The Dead Lake by Hamid Ismailov, translated by Andrew Bromfield, and published as a Peirene Press novella. I read it travelling by train from Almaty to the Chinese border, discovering as I read that the story was set in that same, isolated area of the country. Ismailov evokes the (almost unchanged) landscape and a particularly brutal period of his country’s history with ferocious intensity. I read it in one sitting with my heart in my mouth.
farnorth

Portugal

Of all the books I read last year José Saramago’s Raised from the Ground (translated by Margaret Jull Costa) was the one that affected me the most. I was steeped in the lives of the fictional members of the Mau Tempo family from whom I learned so much about 20th-century Portuguese history and the struggles of the Alentejo peasants. In fact, through reading this novel I learned about the lives of poor people everywhere who are exploited as they cultivate the land.
PatLux

Korea

Korea and Her Neighbours by Isabella Bird Bishop is fascinating, as it tells of a pre-Japanese invasion Korea in the 1890s – and she meets all, from peasants to the Korean royalty. Bishop herself is equally remarkable and this was not her first travel book. She was the first woman inducted into the Royal Geographic Society. This book is as much a history book as a travelogue, complete with fascinating photographs.
spampen

Ireland

Tim Robinson’s Connemara trilogy is fabulous; take one of the volumes with you [on your travels]. Start with Listening to the Wind.
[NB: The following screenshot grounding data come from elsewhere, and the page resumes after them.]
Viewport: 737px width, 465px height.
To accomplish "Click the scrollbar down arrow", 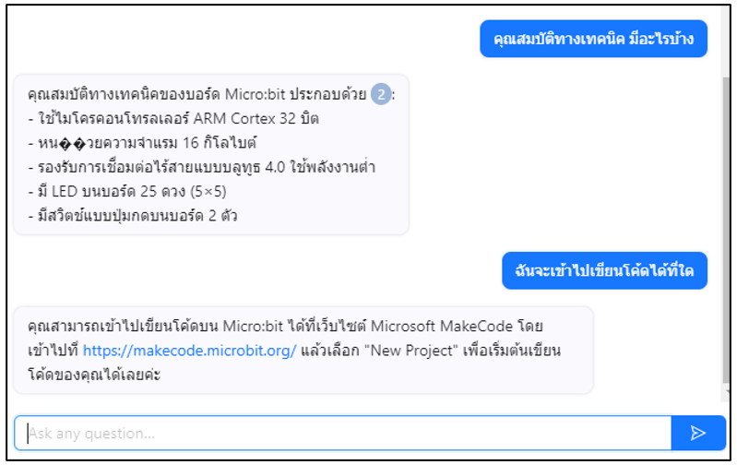I will 725,392.

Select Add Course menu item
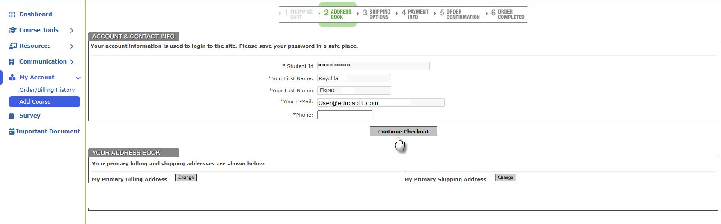point(45,102)
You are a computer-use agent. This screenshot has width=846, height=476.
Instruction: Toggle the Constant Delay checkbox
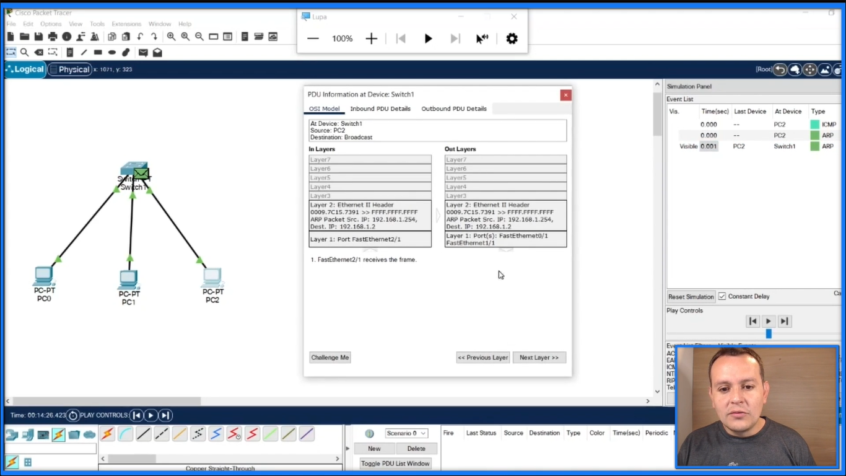[x=722, y=296]
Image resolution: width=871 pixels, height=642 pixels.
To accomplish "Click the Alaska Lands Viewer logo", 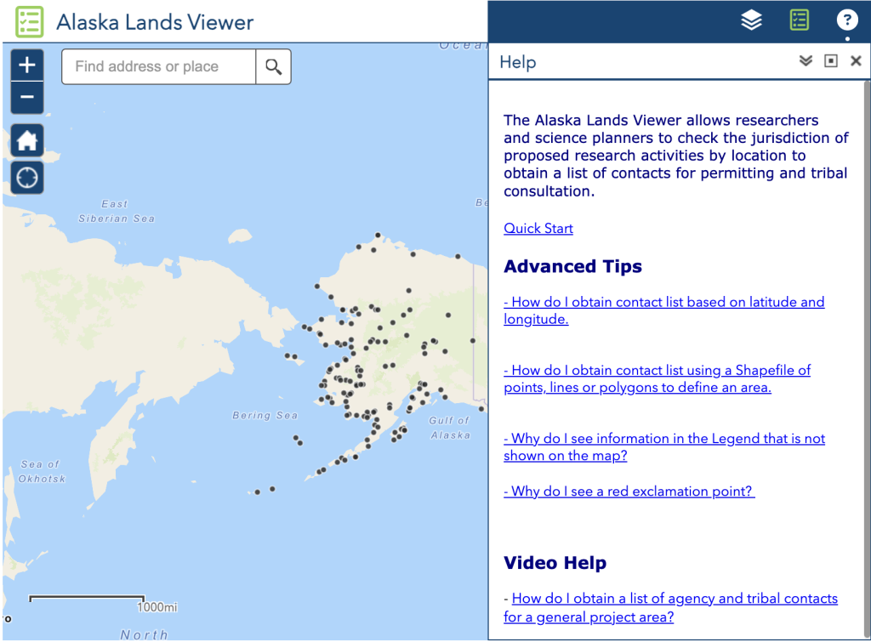I will (x=30, y=21).
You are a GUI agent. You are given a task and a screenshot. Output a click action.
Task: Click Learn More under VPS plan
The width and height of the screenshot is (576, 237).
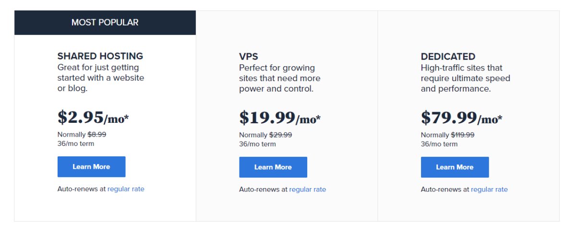tap(273, 167)
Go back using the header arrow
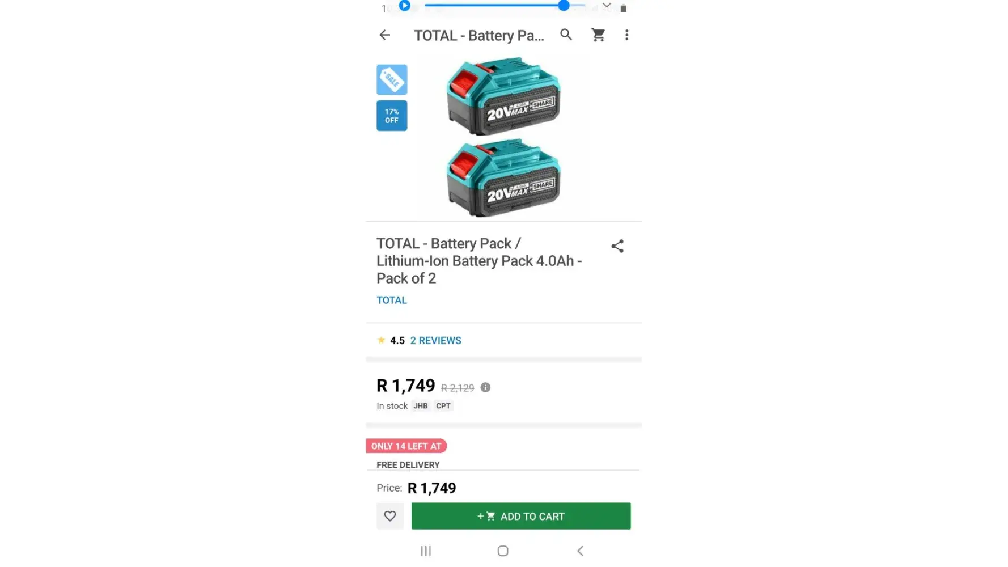This screenshot has height=567, width=1008. (385, 35)
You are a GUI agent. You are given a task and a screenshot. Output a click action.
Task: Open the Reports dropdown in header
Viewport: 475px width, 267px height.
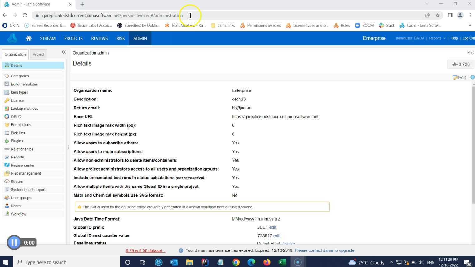[437, 38]
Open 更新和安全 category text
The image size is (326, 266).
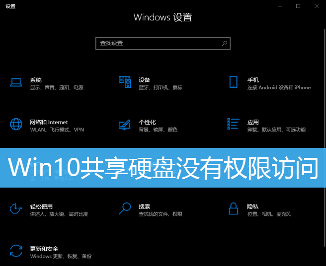(44, 249)
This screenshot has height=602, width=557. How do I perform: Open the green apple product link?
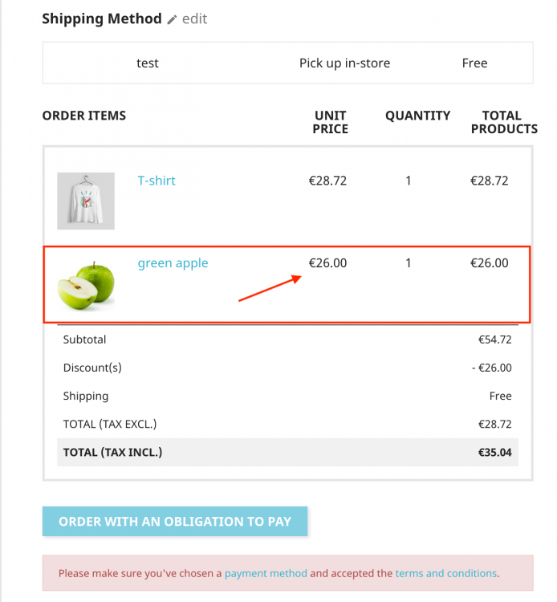[173, 263]
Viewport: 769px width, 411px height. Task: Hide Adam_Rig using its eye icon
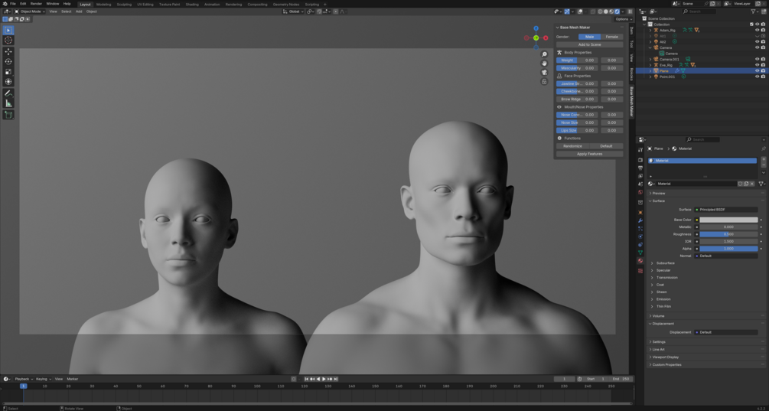[757, 30]
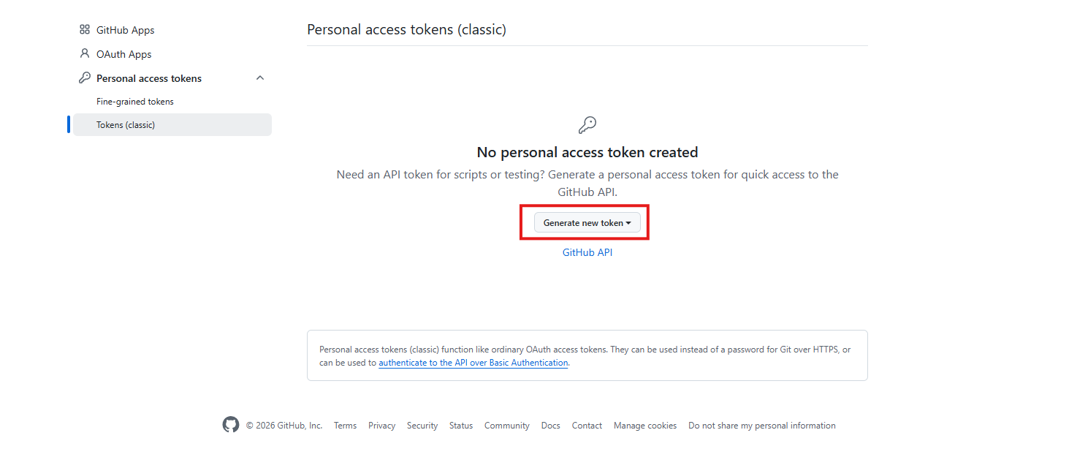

Splash out and stay at Ballynahinch; curl up and read a chapter by a smokey turf fire and walk yourself to near exhaustion next day in the surrounding boggy landscapes. You will not be disappointed.
DrCoumadin

Egypt

The Harafish by Naguib Mahfouz. Generations of Cairo history through the eyes of the population of a Cairo alley. Fantastic book by Egypt’s greatest writer
Scahill

Albania

For Albania, it has to be Broken April by Ismail Kadare – a gloriously eerie and otherworldly insight on life in the Albanian highlands.
tomtom1988

Canada

Michael Ondaatje’s In the Skin of a Lion is a wonderful novel about the development of Toronto. He also writes beautifully about Sri Lanka in his memoir Running in the Family.
jamiku

Spain

The under-appreciated Norman Lewis could occupy a category of his own here, but Voices of the Old Sea – about a Costa Brava fishing village in the early 50s just before the tourism boom – would be a worthy representative for Spain.
VaughanAbigail

For a current review of Spain post civil war I recommend Jason Webster’s Guerra; you will never see Spain as just a tourist destination again. And it’s funny too, as his account of a television replay of a cup final, in a bar, testifies – portraying an attitude of tribal competitiveness.